[Saved data entries]
=== Section Start ===

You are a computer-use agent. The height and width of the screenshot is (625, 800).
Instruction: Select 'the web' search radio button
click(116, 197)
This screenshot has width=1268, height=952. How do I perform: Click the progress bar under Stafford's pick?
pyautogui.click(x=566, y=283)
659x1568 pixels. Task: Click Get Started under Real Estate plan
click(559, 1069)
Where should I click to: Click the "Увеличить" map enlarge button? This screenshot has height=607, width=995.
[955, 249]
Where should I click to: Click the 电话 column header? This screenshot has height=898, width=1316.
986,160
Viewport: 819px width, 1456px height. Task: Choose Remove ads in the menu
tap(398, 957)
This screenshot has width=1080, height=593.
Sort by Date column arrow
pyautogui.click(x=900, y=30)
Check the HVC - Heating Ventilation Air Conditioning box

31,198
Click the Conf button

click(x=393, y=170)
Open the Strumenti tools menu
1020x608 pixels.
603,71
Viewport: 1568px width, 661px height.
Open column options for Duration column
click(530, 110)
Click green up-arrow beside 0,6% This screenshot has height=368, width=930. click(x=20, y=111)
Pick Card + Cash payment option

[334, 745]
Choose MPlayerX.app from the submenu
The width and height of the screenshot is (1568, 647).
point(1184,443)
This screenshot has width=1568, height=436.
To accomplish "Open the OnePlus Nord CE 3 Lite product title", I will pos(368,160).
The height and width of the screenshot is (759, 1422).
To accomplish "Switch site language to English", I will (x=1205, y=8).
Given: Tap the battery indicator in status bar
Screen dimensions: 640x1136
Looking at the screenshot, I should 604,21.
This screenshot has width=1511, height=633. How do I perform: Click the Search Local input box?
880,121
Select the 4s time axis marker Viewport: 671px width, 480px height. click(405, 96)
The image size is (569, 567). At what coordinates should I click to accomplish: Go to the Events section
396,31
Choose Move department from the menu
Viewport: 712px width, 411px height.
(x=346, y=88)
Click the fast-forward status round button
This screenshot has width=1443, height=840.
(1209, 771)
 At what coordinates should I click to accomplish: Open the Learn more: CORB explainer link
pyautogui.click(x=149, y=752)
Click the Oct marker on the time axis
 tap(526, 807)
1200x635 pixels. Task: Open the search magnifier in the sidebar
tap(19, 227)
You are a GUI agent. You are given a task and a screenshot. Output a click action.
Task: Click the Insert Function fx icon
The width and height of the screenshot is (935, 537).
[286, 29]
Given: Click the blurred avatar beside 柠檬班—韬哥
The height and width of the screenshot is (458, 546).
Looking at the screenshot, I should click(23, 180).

=== Section End ===

- Activity: The lines from the start of the entries above through the line containing "Click green up-arrow" are the ones to return, please; copy them exactly and include both ends.

- Problem solution:
You are a computer-use agent. The height and width of the screenshot is (625, 800).
Instruction: Select 'the web' search radio button
click(116, 197)
This screenshot has width=1268, height=952. How do I perform: Click the progress bar under Stafford's pick?
pyautogui.click(x=566, y=283)
659x1568 pixels. Task: Click Get Started under Real Estate plan
click(559, 1069)
Where should I click to: Click the "Увеличить" map enlarge button? This screenshot has height=607, width=995.
[955, 249]
Where should I click to: Click the 电话 column header? This screenshot has height=898, width=1316.
986,160
Viewport: 819px width, 1456px height. Task: Choose Remove ads in the menu
tap(398, 957)
This screenshot has width=1080, height=593.
Sort by Date column arrow
pyautogui.click(x=900, y=30)
Check the HVC - Heating Ventilation Air Conditioning box

31,198
Click the Conf button

click(x=393, y=170)
Open the Strumenti tools menu
1020x608 pixels.
603,71
Viewport: 1568px width, 661px height.
Open column options for Duration column
click(530, 110)
Click green up-arrow beside 0,6% This screenshot has height=368, width=930. click(x=20, y=111)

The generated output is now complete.